Dernière mise à jour : 8 mars 2023


Chers amis,

Nous voici déjà presque à la fin du temps pascal, et il est plus que temps de vous donner quelques nouvelles de la mission au Bengale. Depuis ma première lettre de Noël dernier, il s'est passé beaucoup de choses. Au début de l'année, nous avons vécu la rencontre annuelle du groupe de l'Inde. Nous nous sommes retrouvés, tous les cinq, dans la maison MEP de Bangalore.  

L'occasion d'échanger nos expériences de la mission, recevoir des conseils et nous encourager mutuellement. A mon retour, c'était la rentrée scolaire avec son lot de visages tout neufs mais aussi beaucoup de larmes pour les nouveaux petits pensionnaires de nos foyers. Quelques jours plus tard, j'ai assisté impuissant à l'agonie de Tommy, le petit chien que nous avions adopté. Cela m'a beaucoup affecté. D'après le vétérinaire et les locaux, il aurait été empoisonné par malveillance. Il semble bien qu'ici, le monstrueux côtoie toujours le merveilleux. Depuis Noël, seulement cinq mois ont passé, mais nous avons déjà traversé trois saisons : l’hiver (sheet kal), le printemps (bôshonto kal), et l’été (grishsmo kal). Puis viendront bientôt la mousson ou saison humide (borshô kal), l’automne (shôrot kal) et la saison sèche (hemonto kal). Ce défilement rapide des saisons reflète les changements intérieurs qui s'opèrent au gré des évènements, des découvertes et des apprentissages quotidiens qui jalonnent ma rencontre avec l'Inde. Elles sont surtout à l'image de tout ce qu’il faut traverser avec foi. Comme il est difficile, en quelques lignes, de vous partager, tout ce que je vis ici...

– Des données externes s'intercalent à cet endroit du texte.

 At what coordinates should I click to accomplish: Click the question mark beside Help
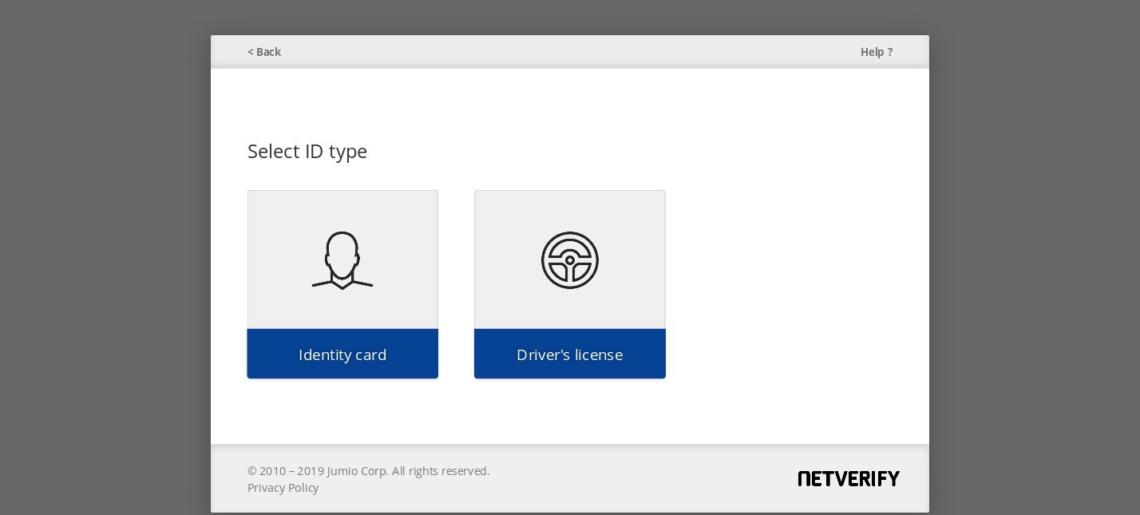pos(889,52)
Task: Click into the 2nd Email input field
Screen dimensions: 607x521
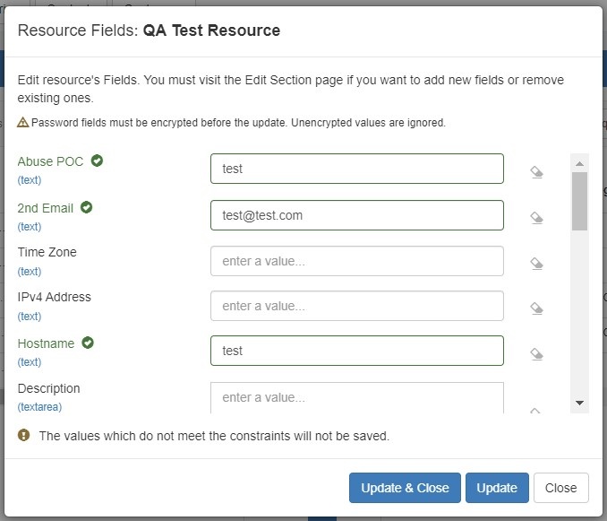Action: tap(356, 215)
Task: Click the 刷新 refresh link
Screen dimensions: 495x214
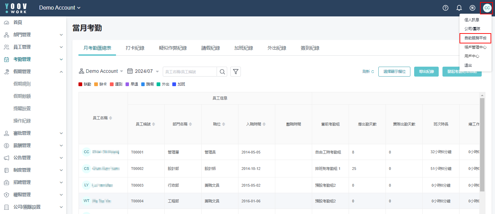Action: pos(368,71)
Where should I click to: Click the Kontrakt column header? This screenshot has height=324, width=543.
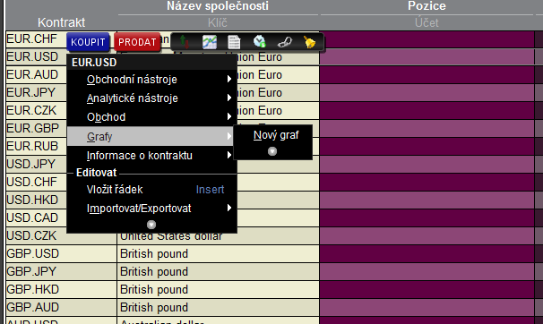coord(61,22)
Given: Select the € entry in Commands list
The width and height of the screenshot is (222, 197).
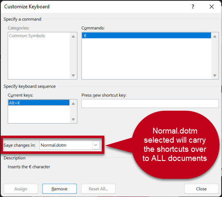Looking at the screenshot, I should click(146, 35).
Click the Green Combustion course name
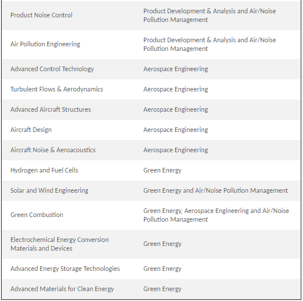Screen dimensions: 303x301 click(36, 215)
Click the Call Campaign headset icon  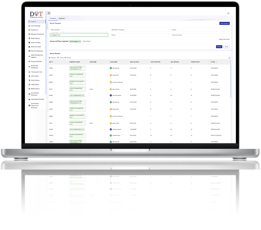point(29,26)
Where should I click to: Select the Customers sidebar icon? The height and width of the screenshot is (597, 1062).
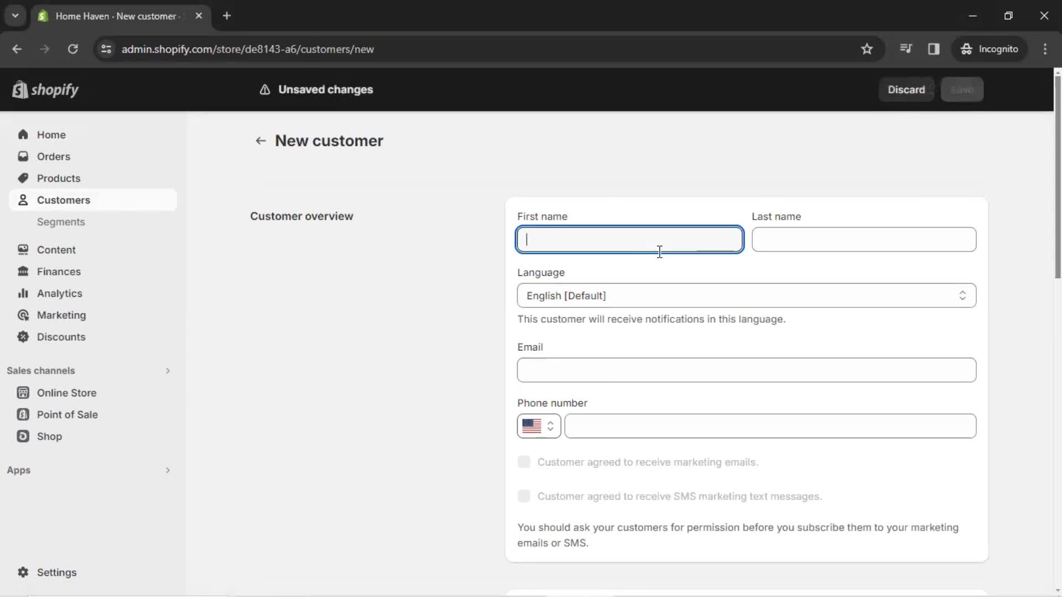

Chaque saison dure environ deux mois. C’est assez éprouvant pour l’organisme qui a à peine le temps de s’acclimater à chaque changement. On passe ainsi rapidement du froid humide de l’hiver qui transperce les os à la douceur du printemps, puis, trop rapidement, arrive la période brûlante de l’été. Celle-ci va bientôt laisser la place à la chaleur humide et pesante de la mousson. En ce moment, les températures dépassent parfois les 40 degrés. Mais la température ressentie, supérieure de six ou sept degrés à cause de l’humidité, fait exploser le thermomètre intérieur. Pour affronter ces changements, avec la sagesse bengalie et l’expérience des générations, on recommande fortement de manger moins de viande ou de poisson, mais plutôt du panir, une sorte de fromage, de boire souvent de l’eau salée et sucrée, additionnée parfois de jus de citron ou de mangue, ne pas sortir entre midi et 15h30, sinon avec un parapluie pour se protéger du soleil… Les ventilateurs sont également bien utiles pour se rafraîchir, au moins lorsqu’ils ne sont pas interrompus par les innombrables coupures de courant.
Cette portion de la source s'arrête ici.